Valentino's Falcon Lair
He built it for his wife, but she would never live there. A larger tragedy, he would die not long after its completion. 

The mansion on the hill may rival his grave site for having the most stories of Valentino ghost sightings. Tourist guides, real estate brokers, books and rumors tell of spooky happenings. Have you heard them, have you ever been on a ghost tour, a tour of haunted houses? The address is given as 1436 Bella Dr, Los Angeles, CA.

While some say that Valentino called it Falcon Lair and later owner Doris Duke dubbed it Falcon's Lair, you did occasionally see it called Falcon's Lair before the 1950s.

Stories have circulated around Hollywood of one caretaker who ran down the canyon in the middle of the night yelling that he had seen Valentino. Some even say he is still running.

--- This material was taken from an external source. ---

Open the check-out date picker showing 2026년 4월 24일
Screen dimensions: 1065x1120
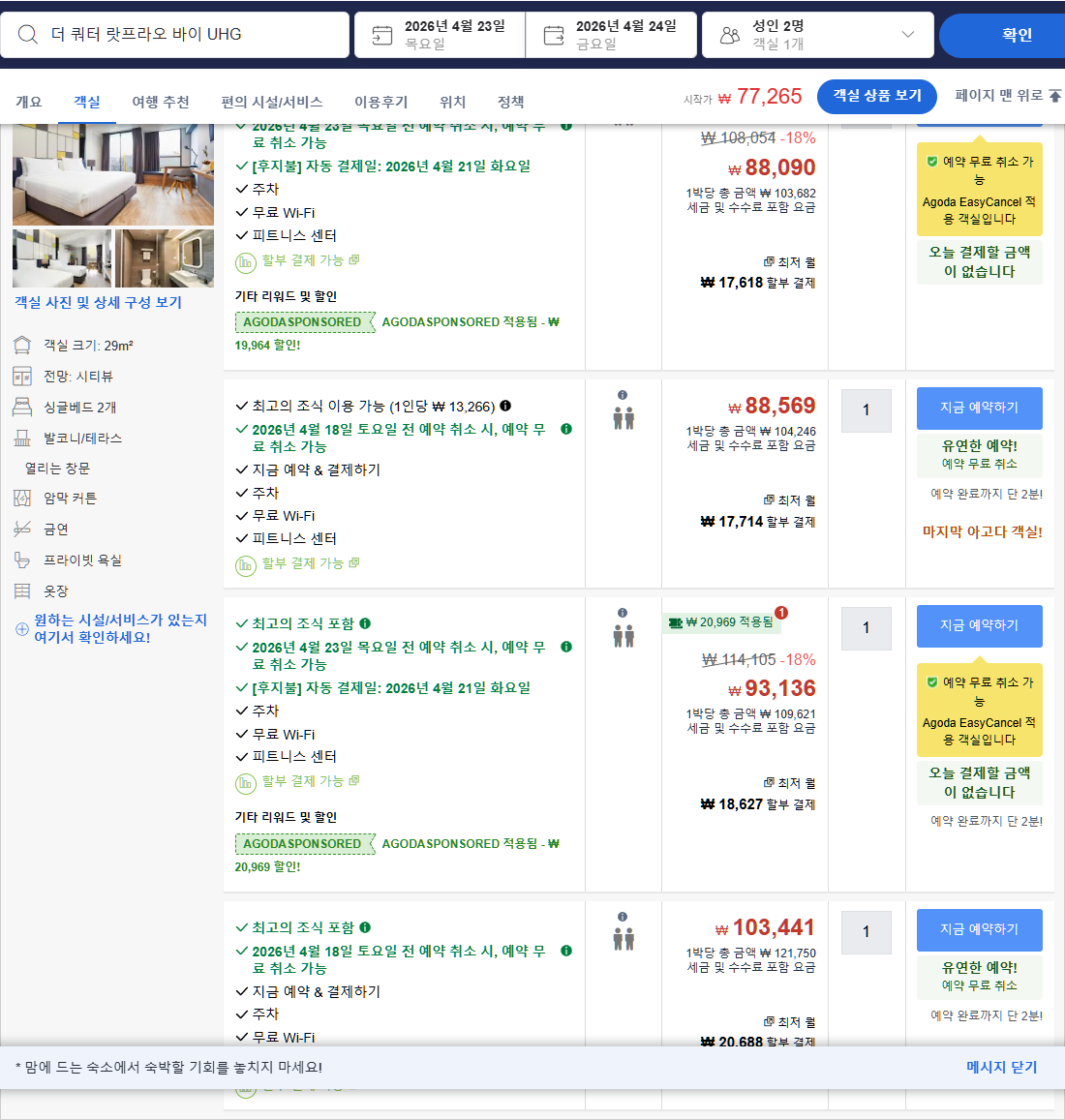[610, 35]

Young Rudolph Valentino in
The Four Horsemen of the Apocalypse (1921)
Screenplay by June Mathis,
a close friend who was said to have discovered Valentino

"I slept in Valentino's haunted house"
In 1928 a magazine reporter was assigned to spend the night in Valentino's bedroom. Would she or wouldn't she find a real haunted house? The actor had died only recently. She submitted a story with the title above. An excerpt:

"Now I am neither a scoffer nor a believer. What is beyond the grave is something no living soul has fathomed. Whether a departed soul can return to communicate with those not yet departed has never been  proved, so far as I know to a point of certainty."

Toward morning she was awakened, "feeling as though someone had entered the room above me. ... I looked up. Could I be dreaming? On the stairway was a shadow. I rose, approached. It disappeared. I sat down again. Once more, the shadow. ....

"I rose and approached this shadow. Was I insane or did it retreat up the stairs before me? I turned, picked up my cot, departed. ...

"The caretaker poked his head out of the second story garage window.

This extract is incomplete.